Our children show the way back to civility
To Heal Our Nation, We Must Begin Asking for the Why
By Dr. Autumn A. Graves
The challenge with talking about civic discourse, especially during a presidential election year, is that as a well-functioning society, civility should be a constant practice, not just when it is time to vote for a high-profile leader.
Yet, the recent political season and its ongoing aftermath has been anything but civil. We’ve drifted far from accepting, let alone encouraging, opposing viewpoints.
As the head of school for a Pre-School through Grade 12 independent school, I see every day how welcoming diverse perspectives makes us stronger as a community. In fact, courteous but rigorous discourse is more than “welcome” — it is essential for good citizenry.

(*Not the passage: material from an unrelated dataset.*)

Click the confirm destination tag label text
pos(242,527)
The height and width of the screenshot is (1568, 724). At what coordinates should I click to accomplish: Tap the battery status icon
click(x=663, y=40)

Yet, in much of today’s world, discourse is often anything but courteous. We argue, label, and vent, sometimes aggressively. As adults, we too often lose ourselves in polarization, even as our children watch and wonder.
The bright side? Most young people aren’t as concerned with our divisions as they are curious about their own world — the latest viral video or how they can make their friends laugh. In a way, they’re showing us the path forward.
I often tell students that we adults messed up the world, and it’s up to them to fix it. And I believe they will.
But for our children to succeed at bringing our world back to a place of civility, we adults must also embrace the discomfort of re-learning how to engage in civil civic discourse ourselves.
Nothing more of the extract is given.